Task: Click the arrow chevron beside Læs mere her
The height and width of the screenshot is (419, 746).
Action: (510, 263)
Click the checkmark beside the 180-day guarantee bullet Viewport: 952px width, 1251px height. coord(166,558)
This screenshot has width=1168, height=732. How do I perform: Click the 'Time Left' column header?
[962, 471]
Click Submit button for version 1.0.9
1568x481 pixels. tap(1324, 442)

* * * *

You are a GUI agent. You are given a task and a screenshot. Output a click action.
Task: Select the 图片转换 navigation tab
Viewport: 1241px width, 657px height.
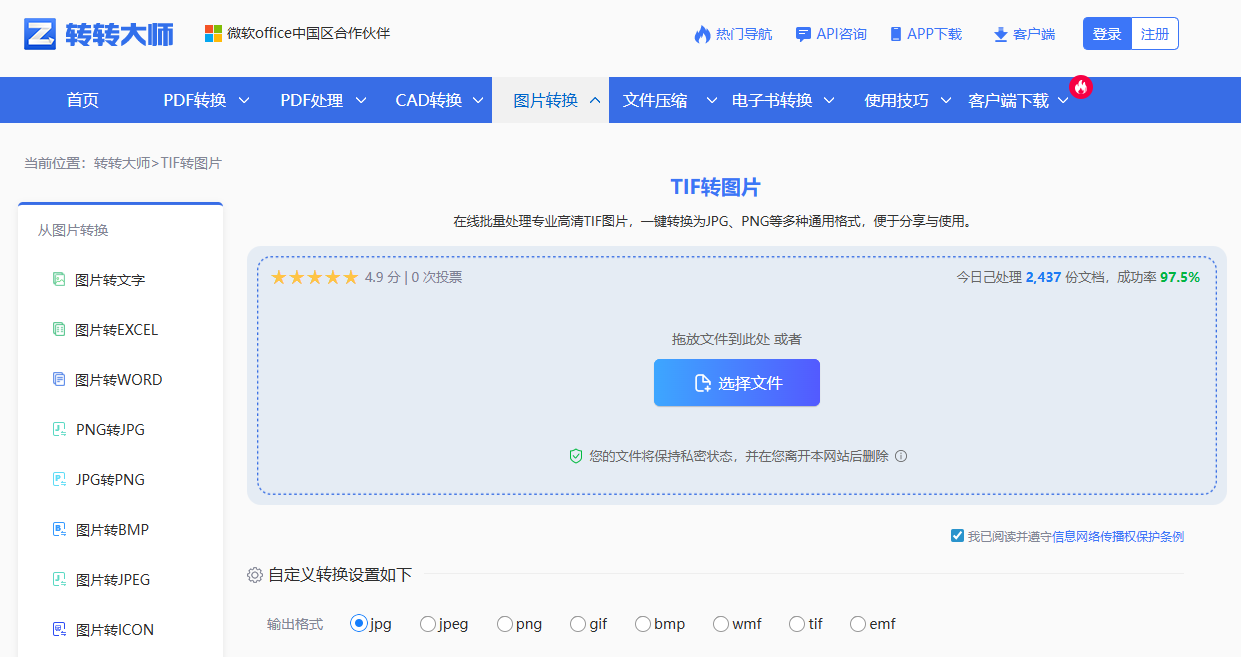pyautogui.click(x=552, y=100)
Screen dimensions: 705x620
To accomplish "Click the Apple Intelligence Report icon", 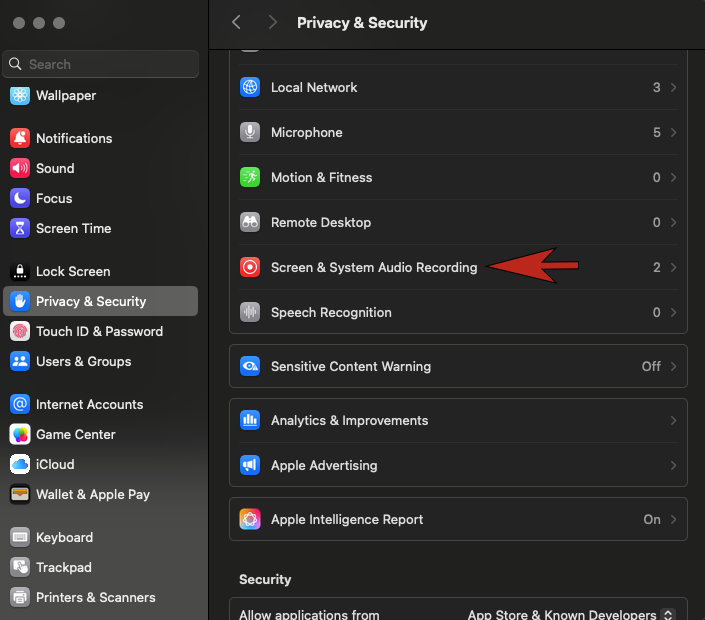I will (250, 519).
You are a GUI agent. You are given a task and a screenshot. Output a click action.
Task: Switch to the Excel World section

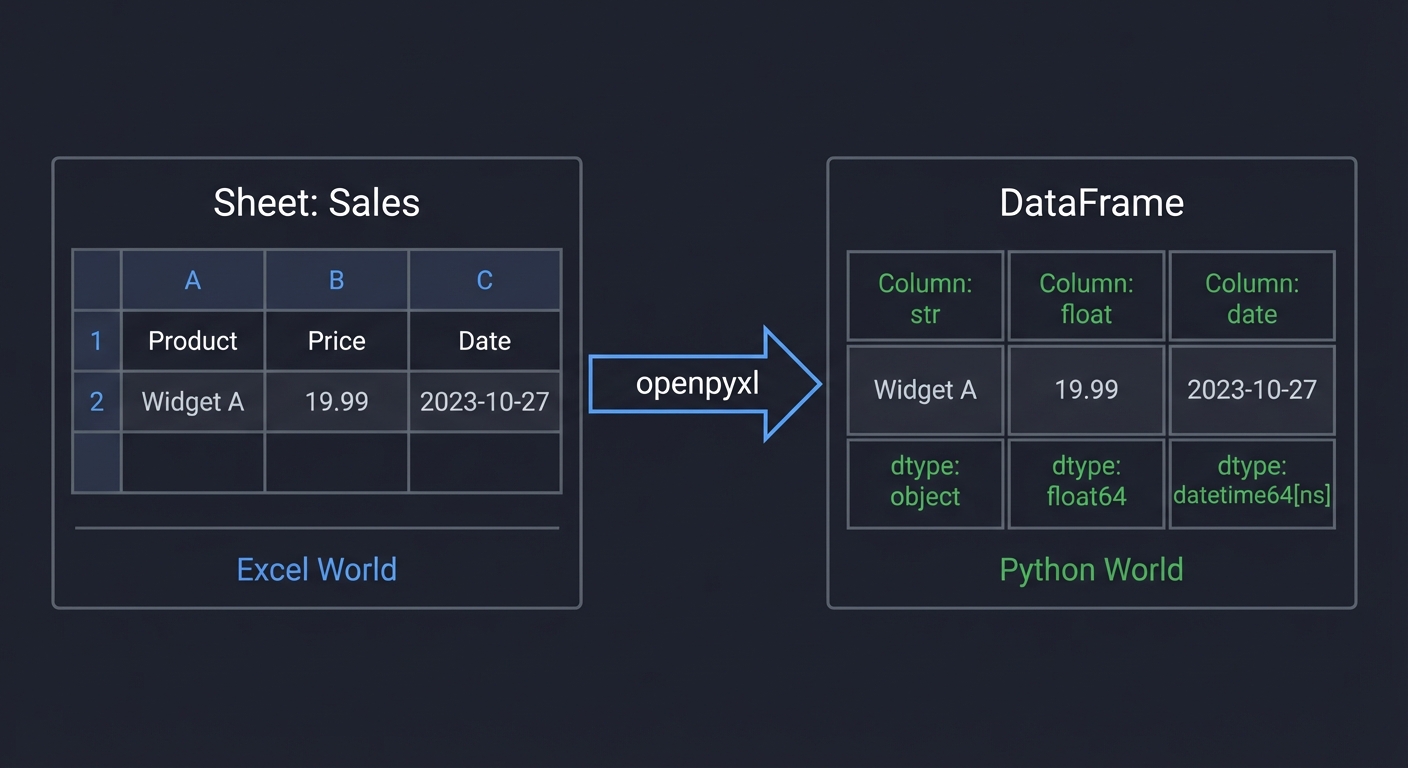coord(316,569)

* * * *

## Task instructions
Please tally the lines of the entries that hold "beside" and give only the resulting number.

## Finished exercise
2